Radiographs of the tooth are indicated to assess the extent of the fracture, one parallel periapical radiograph should be taken, this is a radiograph showing the whole tooth including the crown, root and bone.

== Recent Advances and potential diagnostic tools ==
The following technology is still being researched and is not available for general dental practice.

=== Optical coherence tomography   ===
Optical coherence tomography (OCT) is a non-invasive and non-destructive imaging technology. It uses infrared light waves to provide high-resolution images of internal structures. Studies have suggested swept-source optical coherence tomography (SSOCT) as a potential diagnostic tool, given the high image-producing speed and the high sensitivity in detecting fractures and decay within the enamel layer.

== Treatment   ==
In cases of a simple enamel fracture, the recommended approach is to reattach the broken tooth fragment, if it is possible. Following reattachment, smoothing of the edges is undertaken. Depending on the extent of the fractured portion, a choice is made between a glass ionomer or permanent restoration, such as composite resin, to ensure structural integrity and good aesthetics. If the enamel fracture is small, then the tooth edges can be smoothed without requiring a restoration.

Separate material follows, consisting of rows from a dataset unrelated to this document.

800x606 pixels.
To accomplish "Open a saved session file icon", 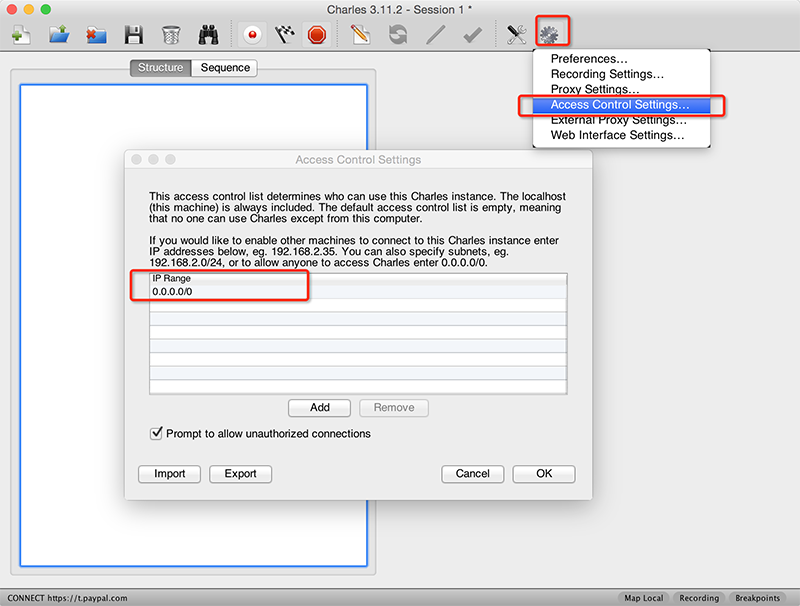I will 59,35.
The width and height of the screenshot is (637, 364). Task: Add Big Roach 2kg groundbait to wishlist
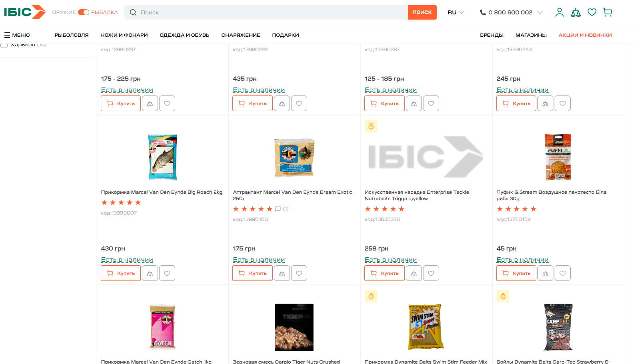tap(167, 273)
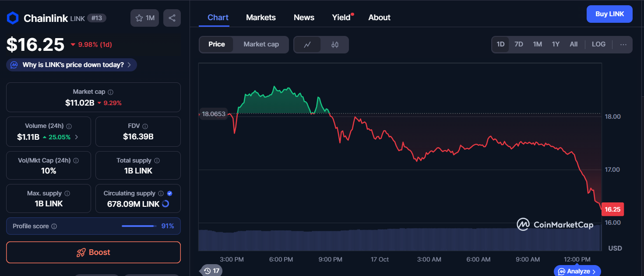Image resolution: width=644 pixels, height=276 pixels.
Task: Click the Chainlink hexagon logo
Action: pos(12,18)
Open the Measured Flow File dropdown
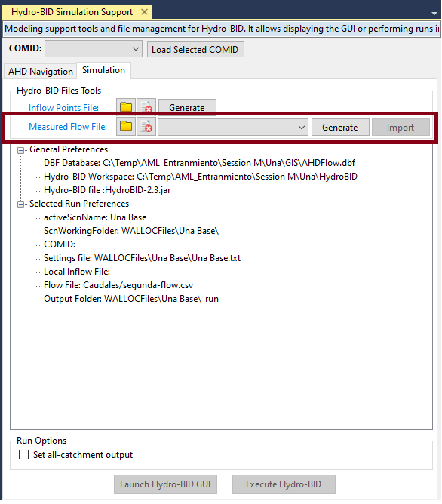Image resolution: width=442 pixels, height=504 pixels. coord(233,128)
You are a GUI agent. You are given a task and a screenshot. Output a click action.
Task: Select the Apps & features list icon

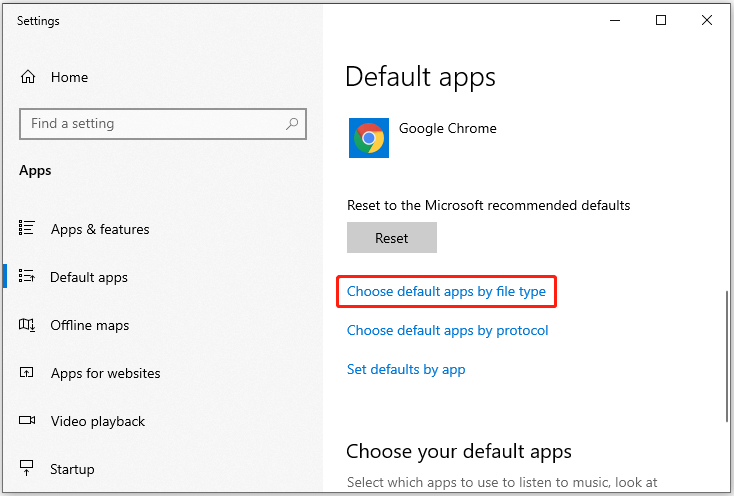28,229
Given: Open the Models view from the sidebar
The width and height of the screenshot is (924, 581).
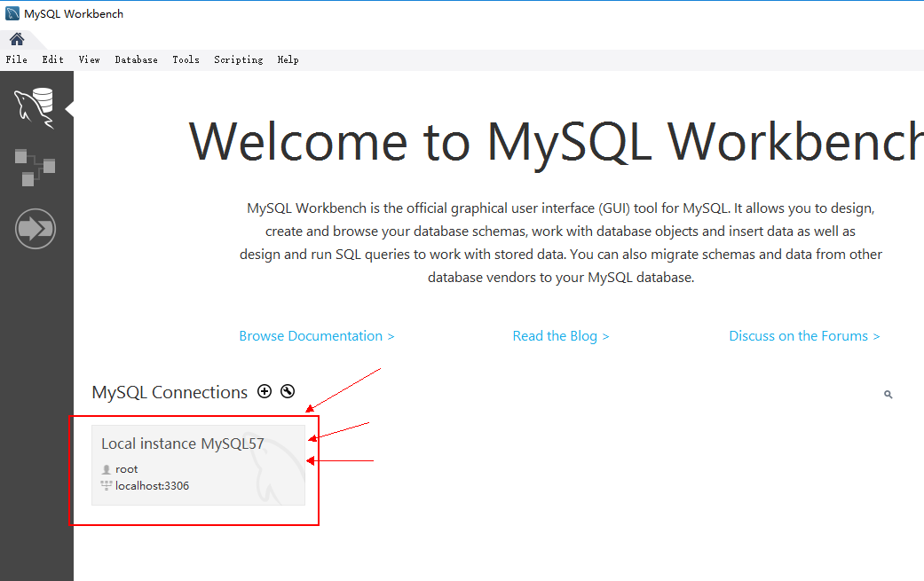Looking at the screenshot, I should [x=36, y=167].
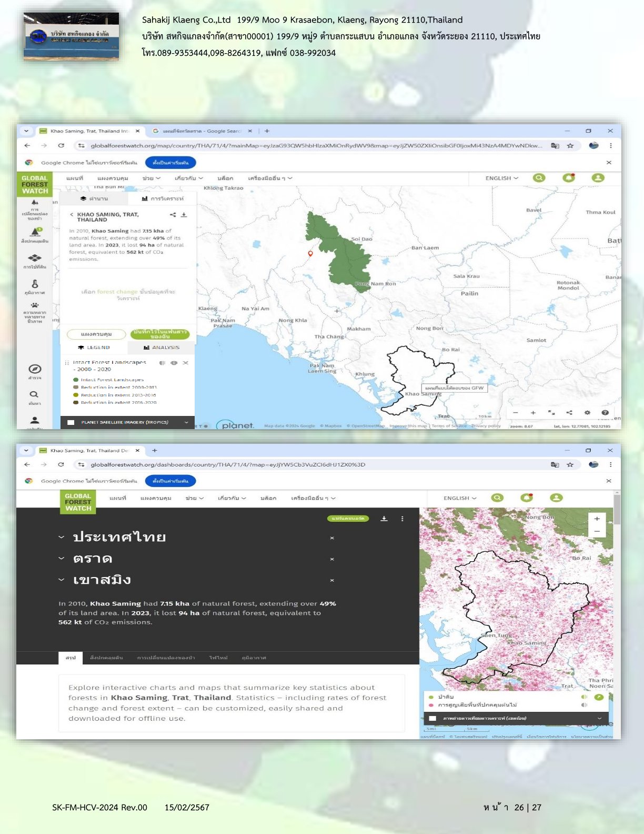Screen dimensions: 644x834
Task: Switch to the ANALYSIS tab
Action: coord(162,348)

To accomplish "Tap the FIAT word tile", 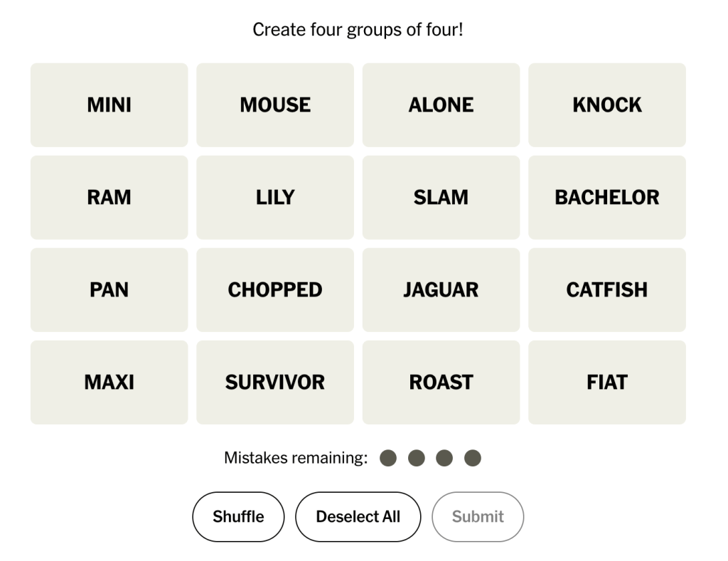I will (606, 383).
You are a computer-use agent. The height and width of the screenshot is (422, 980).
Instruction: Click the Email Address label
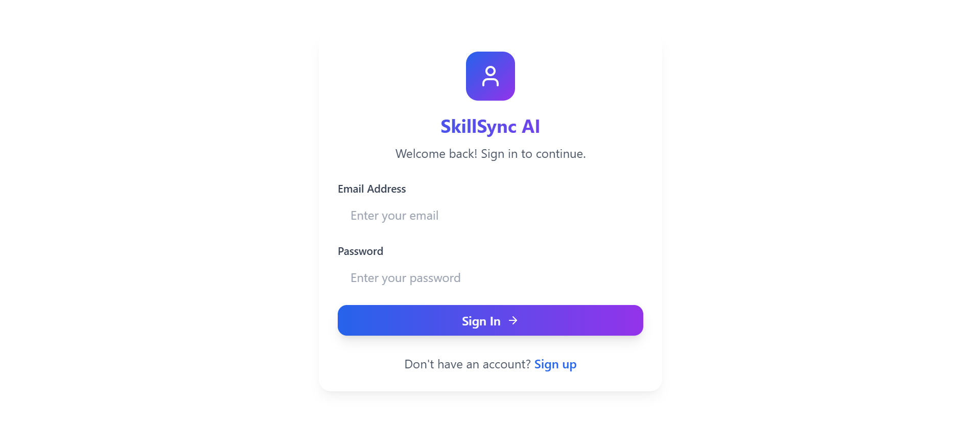pos(371,189)
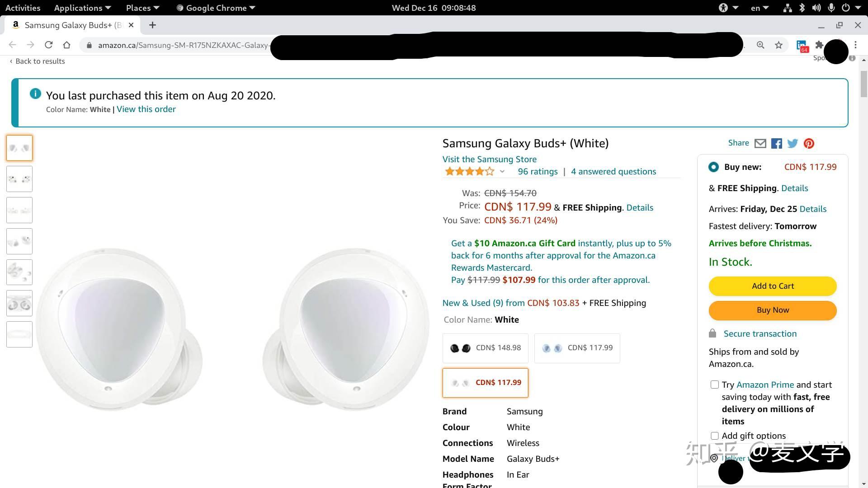Open the Places menu
Image resolution: width=868 pixels, height=488 pixels.
click(142, 8)
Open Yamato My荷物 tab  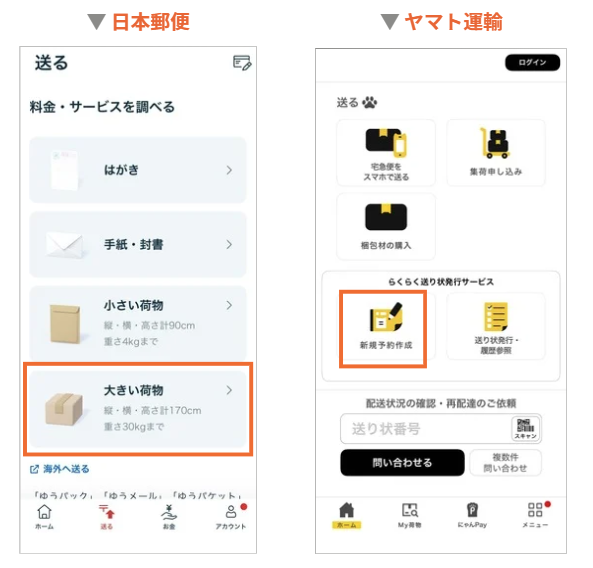(410, 515)
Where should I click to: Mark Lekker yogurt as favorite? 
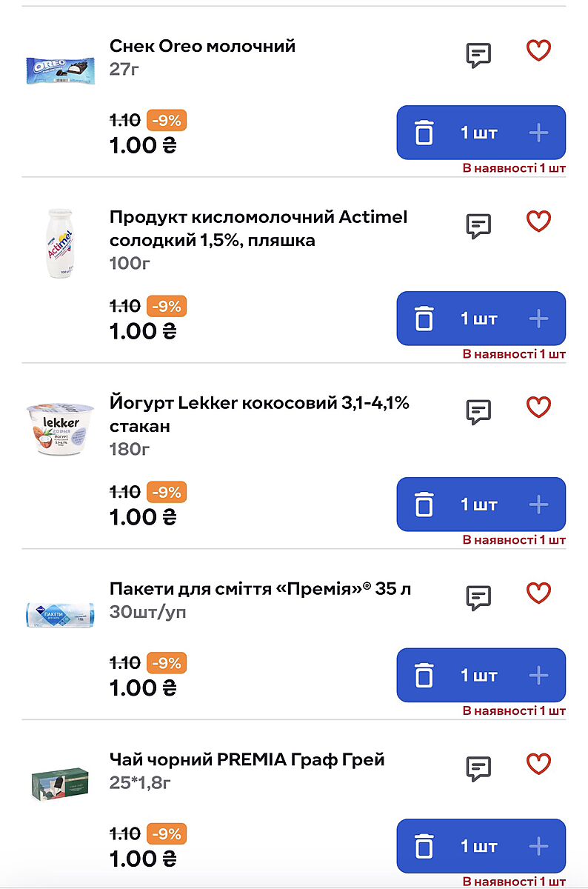click(x=538, y=407)
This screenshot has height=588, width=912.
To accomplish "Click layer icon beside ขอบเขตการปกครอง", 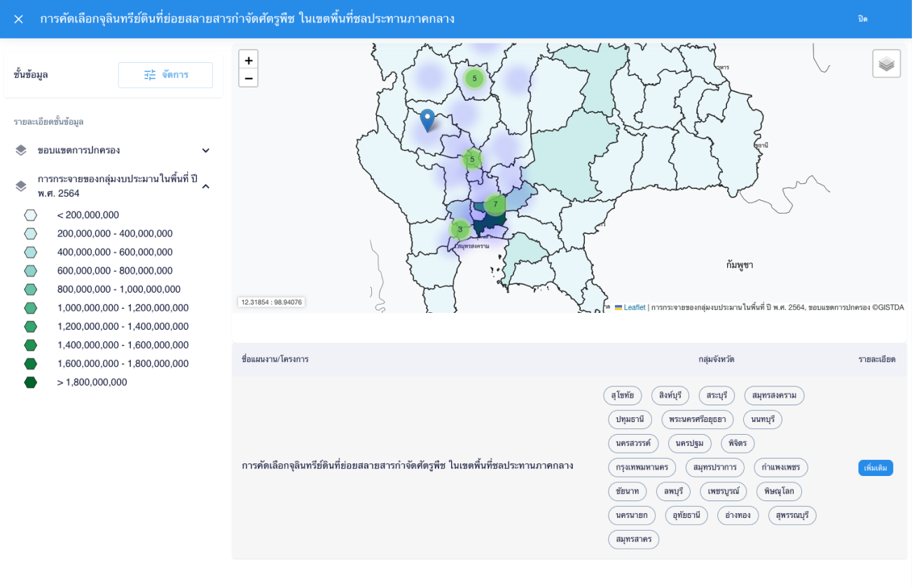I will tap(21, 151).
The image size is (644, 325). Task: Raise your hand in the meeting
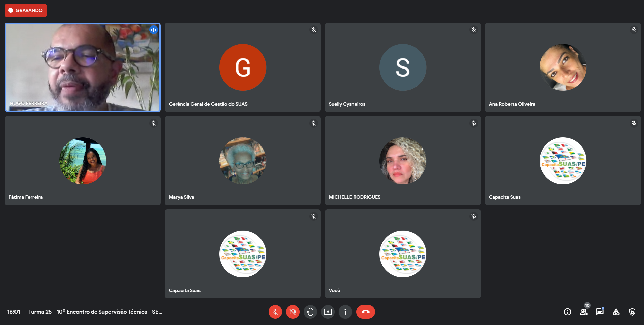[x=310, y=312]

If the enamel fracture is mild, there is no advisement for subsequent follow-up appointments. However, if the fracture is large the dentist may want to review the restoration and monitor the tooth for any potential complications, including pulp necrosis, which represents an extreme outcome of an enamel fracture characterized by the death of the tooth pulp. Early detection and intervention are pivotal in ensuring optimal outcomes and maintaining oral health following dental trauma.